▼▼▼
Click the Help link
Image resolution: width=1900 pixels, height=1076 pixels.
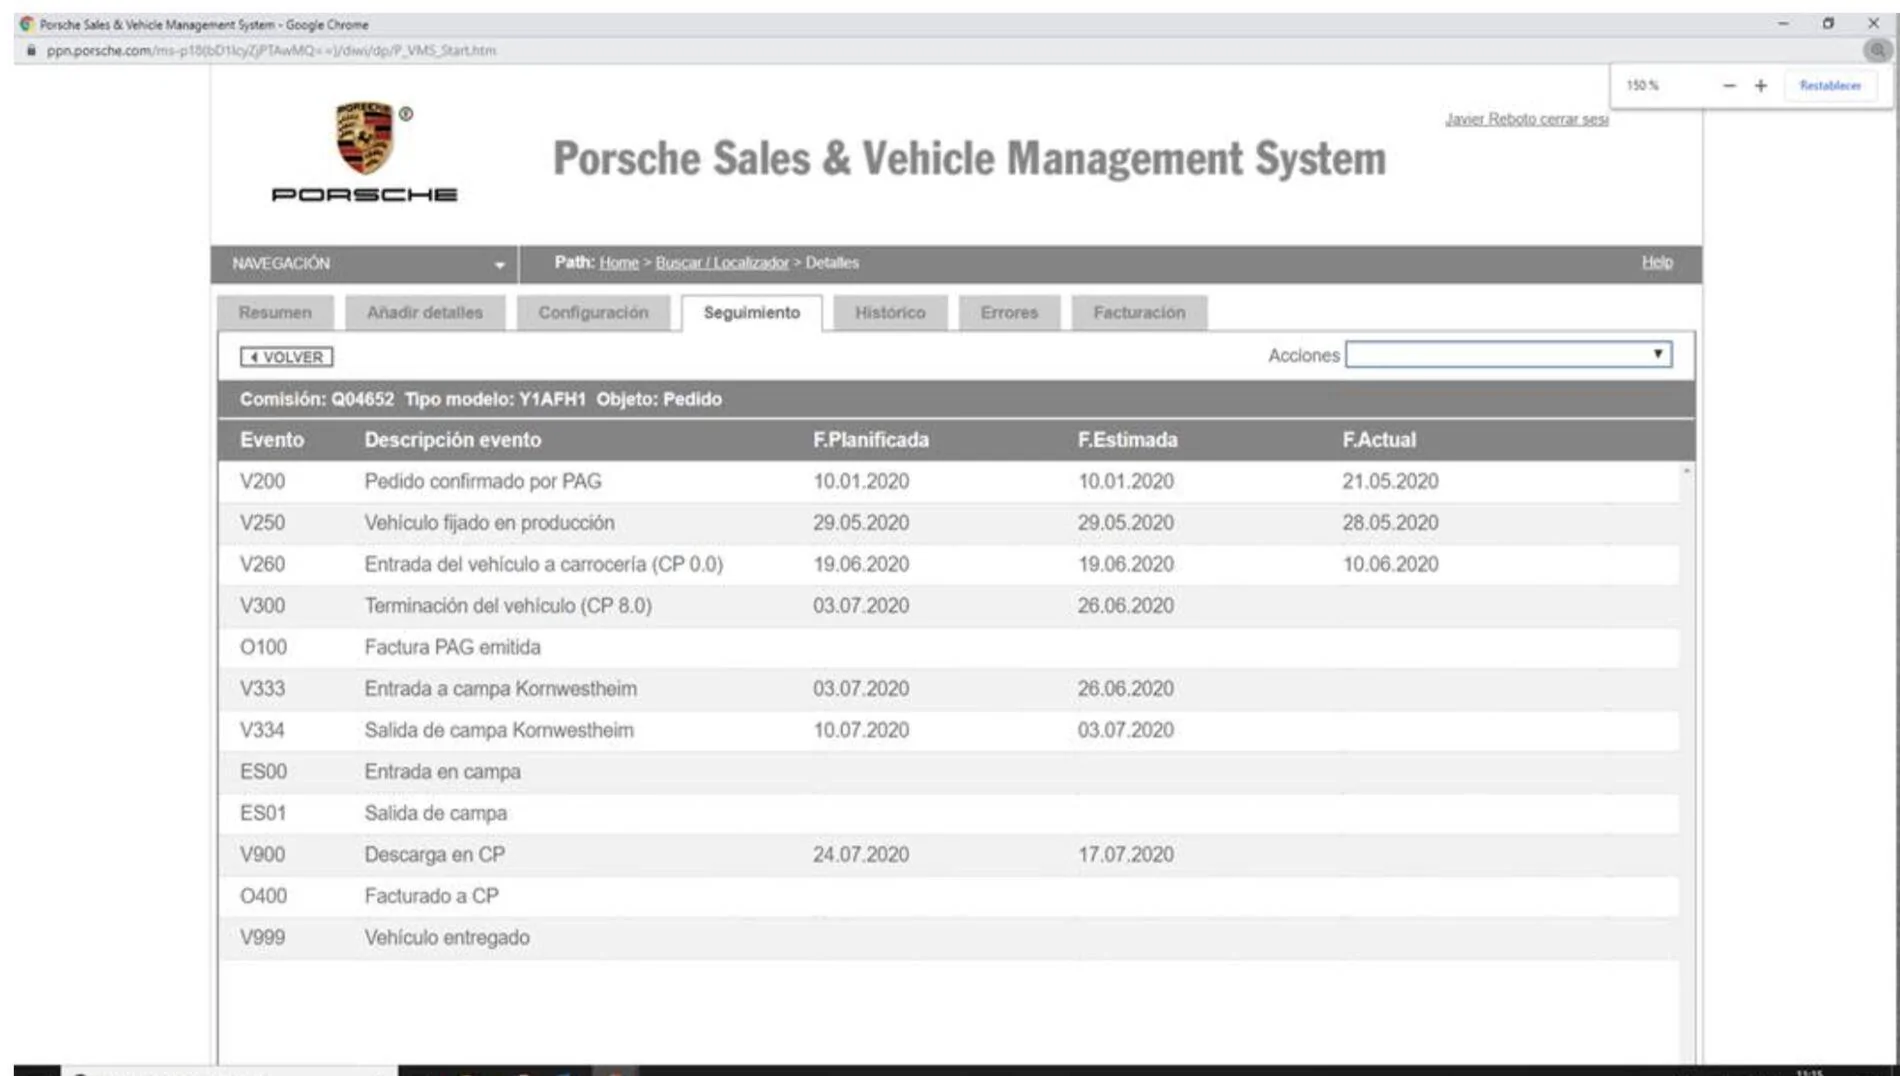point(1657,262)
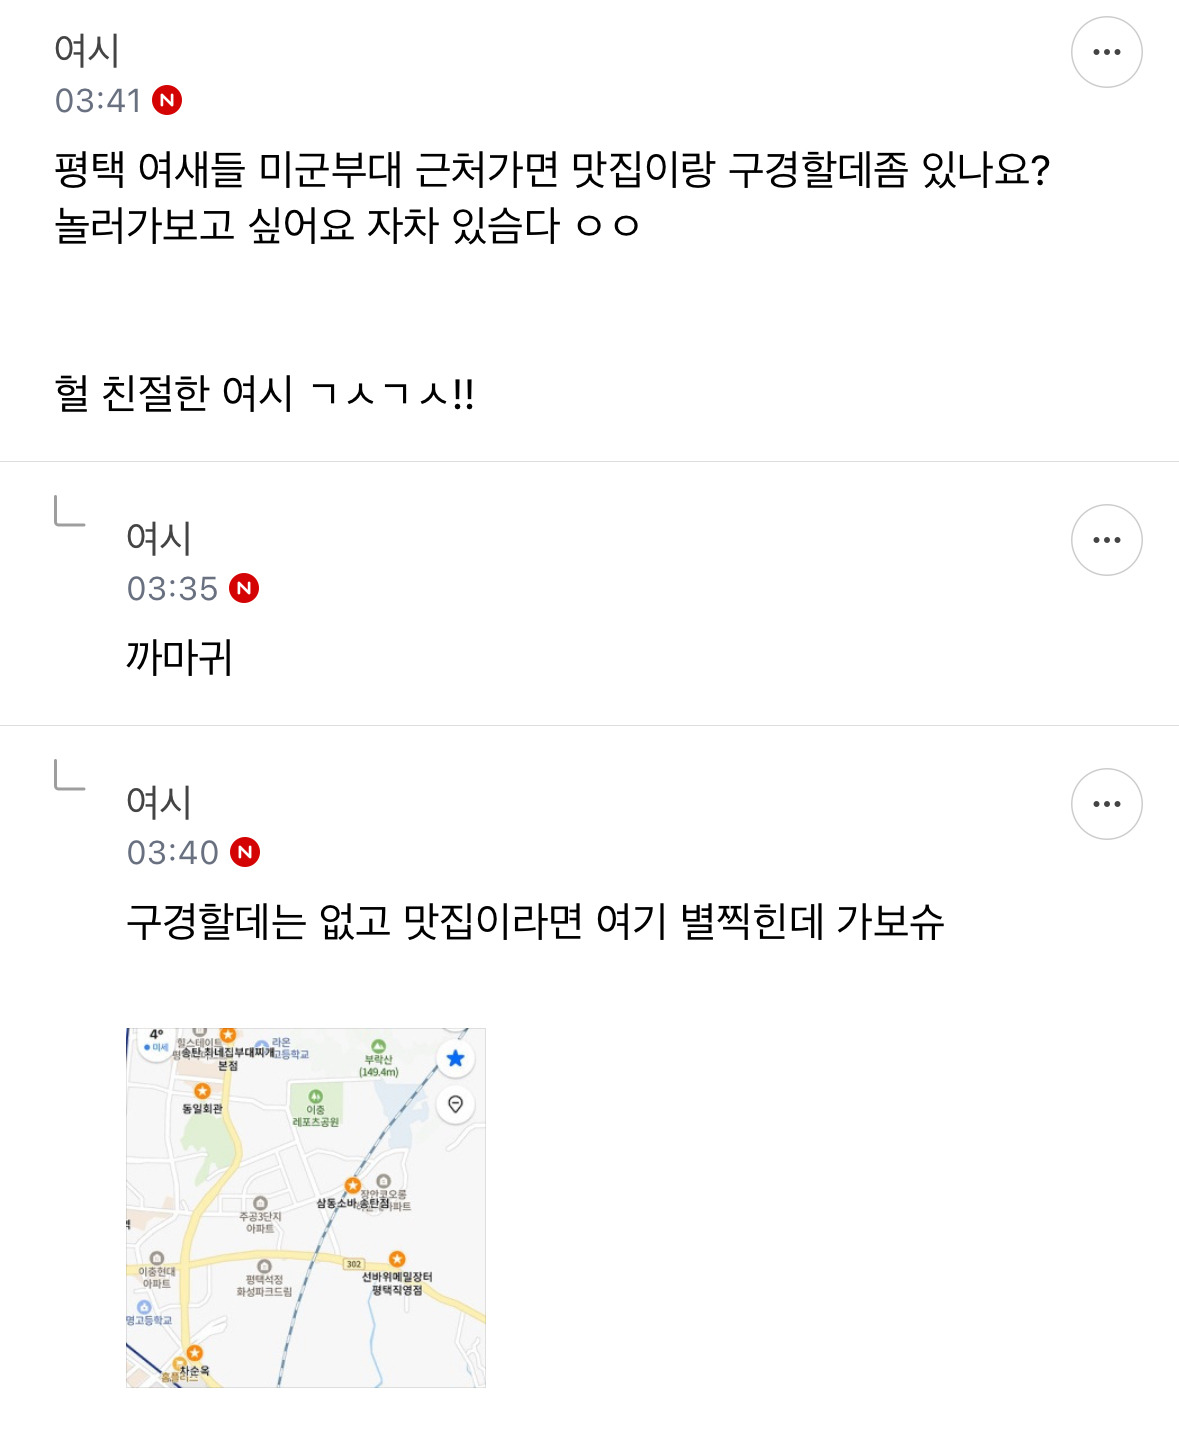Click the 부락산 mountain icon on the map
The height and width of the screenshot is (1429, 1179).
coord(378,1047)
▲▲▲
→ **TASK TO COMPLETE**: Give the data again exactly as written, with all pictures left out.

→ **RESULT OF THIS TASK**:
Click the Help link
Image resolution: width=1900 pixels, height=1076 pixels.
point(1657,262)
Click the 부락산 mountain icon on the map
The height and width of the screenshot is (1429, 1179).
coord(378,1047)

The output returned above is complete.